I wanted to create a simple script, which counts values in one column, that are higher in another column:

d = {'a': [1, 3], 'b': [0, 2]}
df = pd.DataFrame(data=d, index=[1, 2])

print(df)

   a  b
1  1  0
2  3  2

My function:


def diff(dataframe):
    a_counter=0
    b_counter=0
    
    for i in dataframe["a"]:
        for ii in dataframe["b"]:
            if i>ii:
                a_counter+=1
            elif ii>i:
                b_counter+=1

    return a_counter, b_counter

However

diff(df)

returns (3, 1), instead of (2,0). I know the problem is that every single value of one column gets compared to every value of the other column (e.g. 1 gets compared to 0 and 2 of column b).
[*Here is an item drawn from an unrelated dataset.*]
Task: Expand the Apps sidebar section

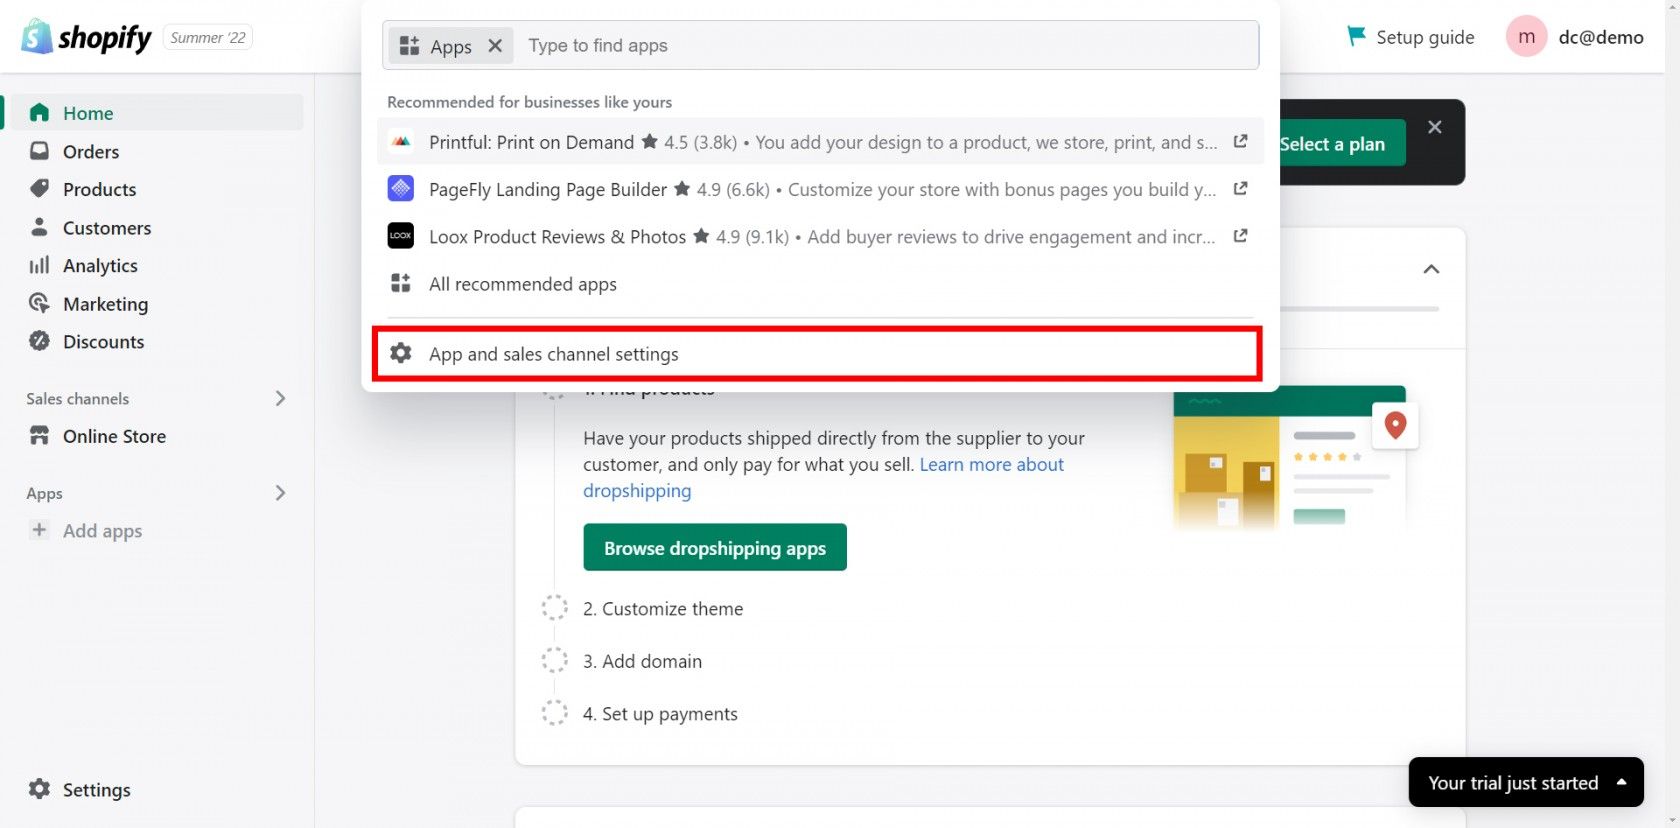Action: coord(280,493)
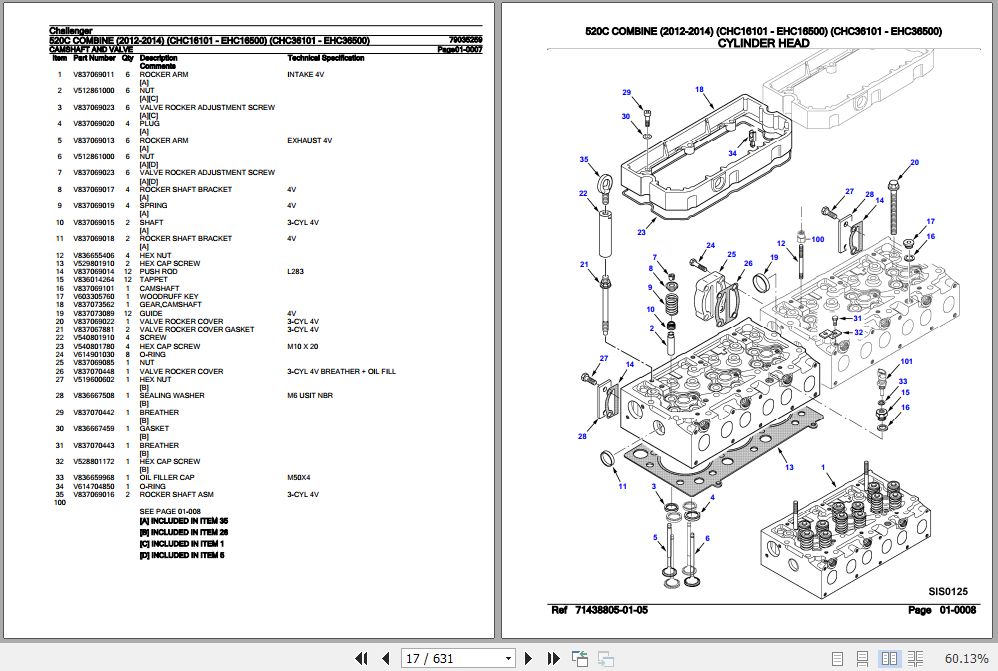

There probably is a special function for my problem, but can you help me fix my script?

>Solution :

I would suggest adding some helper columns in an intuitive way to help compute the sum of each condition a > b and b > a

A working example based on your code :

import numpy as np
import pandas as pd

d = {'a': [1, 3], 'b': [0, 2]}
df = pd.DataFrame(data=d, index=[1, 2])

def diff(dataframe):
    dataframe['a>b'] = np.where(dataframe['a']>dataframe['b'], 1, 0)
    dataframe['b>a'] = np.where(dataframe['b']>dataframe['a'], 1, 0)
    return dataframe['a>b'].sum(), dataframe['b>a'].sum()

print(diff(df))

>>> (2, 0)

Basically what np.where() does, the way I used it, is that it produces 1 if the condition is met and 0 otherwise. You can then add those columns up using a simple sum() function applied on the desired columns.